In June 2018, she gave evidence before the Foreign Affairs Select Committee of the House of Commons about the human rights work of the Foreign and Commonwealth Office. Also in 2018, in her response to the Scottish Government's proposal to change gender rules in the national census, she warned that "conflating sex and gender identity will undermine sex as a separate category protected by law".

She spoke at an event at the Edinburgh Law School, which attracted media coverage for the gender critical views advanced by Freedman and other speakers, including Jo Phoenix. In December 2018, she described receiving abuse on the basis of her continuing opposition to transgender rights. Freedman was invited to take part in an event at University of Essex in 2020 as part of the University’s Holocaust Memorial Week event. The invitation was effectively rescinded at short notice, due to her views on sex and gender. Following the independent Reindorf Review, which suggested the university may have acted unlawfully, she received an apology from the university.

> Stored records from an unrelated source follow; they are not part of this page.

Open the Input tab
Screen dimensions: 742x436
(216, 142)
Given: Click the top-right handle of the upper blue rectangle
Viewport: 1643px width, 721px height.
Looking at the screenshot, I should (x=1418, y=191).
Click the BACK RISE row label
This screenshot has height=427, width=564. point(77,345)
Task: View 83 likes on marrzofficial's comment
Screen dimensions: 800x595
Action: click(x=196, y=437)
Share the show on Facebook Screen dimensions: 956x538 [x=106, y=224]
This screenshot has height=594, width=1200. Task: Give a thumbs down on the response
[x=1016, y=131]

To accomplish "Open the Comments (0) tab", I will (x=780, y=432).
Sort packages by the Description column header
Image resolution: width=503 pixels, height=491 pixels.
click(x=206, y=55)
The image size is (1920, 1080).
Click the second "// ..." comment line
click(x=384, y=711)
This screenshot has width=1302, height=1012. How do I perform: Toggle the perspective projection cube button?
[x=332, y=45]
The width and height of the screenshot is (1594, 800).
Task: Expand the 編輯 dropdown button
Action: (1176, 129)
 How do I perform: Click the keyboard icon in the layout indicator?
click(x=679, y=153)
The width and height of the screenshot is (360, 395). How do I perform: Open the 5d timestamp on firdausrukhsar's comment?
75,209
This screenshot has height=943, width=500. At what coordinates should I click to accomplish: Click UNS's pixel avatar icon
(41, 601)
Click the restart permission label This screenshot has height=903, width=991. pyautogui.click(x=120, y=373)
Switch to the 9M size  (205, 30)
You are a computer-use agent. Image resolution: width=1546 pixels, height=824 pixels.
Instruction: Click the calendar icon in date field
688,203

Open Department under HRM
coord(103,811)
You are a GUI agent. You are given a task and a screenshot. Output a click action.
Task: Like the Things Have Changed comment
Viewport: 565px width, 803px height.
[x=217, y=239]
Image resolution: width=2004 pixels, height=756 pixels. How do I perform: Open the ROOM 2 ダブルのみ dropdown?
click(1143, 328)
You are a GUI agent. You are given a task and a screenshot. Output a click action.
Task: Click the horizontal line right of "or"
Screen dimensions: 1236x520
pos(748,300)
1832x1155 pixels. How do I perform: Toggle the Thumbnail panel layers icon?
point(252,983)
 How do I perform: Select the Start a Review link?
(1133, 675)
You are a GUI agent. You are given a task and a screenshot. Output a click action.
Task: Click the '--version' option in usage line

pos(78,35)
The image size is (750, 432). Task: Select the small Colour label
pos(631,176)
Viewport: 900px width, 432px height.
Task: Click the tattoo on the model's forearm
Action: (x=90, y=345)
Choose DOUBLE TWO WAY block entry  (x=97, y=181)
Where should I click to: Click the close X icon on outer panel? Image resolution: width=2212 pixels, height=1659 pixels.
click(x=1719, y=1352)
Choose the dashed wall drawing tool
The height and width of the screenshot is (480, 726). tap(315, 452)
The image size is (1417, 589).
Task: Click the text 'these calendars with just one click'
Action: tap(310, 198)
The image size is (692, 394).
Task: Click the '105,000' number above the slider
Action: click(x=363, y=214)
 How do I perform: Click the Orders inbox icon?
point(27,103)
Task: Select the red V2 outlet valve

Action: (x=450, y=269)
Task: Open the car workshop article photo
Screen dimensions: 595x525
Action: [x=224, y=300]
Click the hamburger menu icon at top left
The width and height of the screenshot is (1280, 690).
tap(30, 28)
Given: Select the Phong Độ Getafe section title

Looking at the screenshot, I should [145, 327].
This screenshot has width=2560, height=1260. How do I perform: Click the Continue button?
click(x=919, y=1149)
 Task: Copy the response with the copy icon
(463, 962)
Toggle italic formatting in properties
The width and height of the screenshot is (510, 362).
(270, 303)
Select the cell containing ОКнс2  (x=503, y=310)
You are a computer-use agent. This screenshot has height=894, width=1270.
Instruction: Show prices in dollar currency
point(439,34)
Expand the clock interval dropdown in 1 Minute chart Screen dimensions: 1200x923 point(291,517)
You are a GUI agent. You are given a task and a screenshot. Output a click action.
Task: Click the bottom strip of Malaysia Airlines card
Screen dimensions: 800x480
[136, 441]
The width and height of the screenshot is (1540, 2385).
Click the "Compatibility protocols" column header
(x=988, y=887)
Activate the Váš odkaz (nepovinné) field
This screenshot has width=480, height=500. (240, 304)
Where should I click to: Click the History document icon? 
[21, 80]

Freedman is the joint editor of Responses to 7 October: Antisemitic Discourse (Studies in Contemporary Antisemitism), a collection of essays about responses to the events of 7 October 2023 in Israel and the subsequent conflict in Gaza. She is a Zionist. She is President of
the Intra-Communal Professorial Group, the Jewish academic network addressing anti-Semitism in UK universities.

Freedman is an Associate Member of 4-5 Gray's Inn Square, a set of barristers' chambers in London.

==Personal life==
Freedman is married and observes Orthodox Judaism. She is a supporter of Arsenal F.C..

==Selected publications==
- The United Nations Human Rights Council: A Critique and Early Assessment. Routledge, Abingdon, 2013. ISBN 9780415640329
- Failing to Protect: The UN and the Politicisation of Human Rights. Hurst & Company, London, 2014.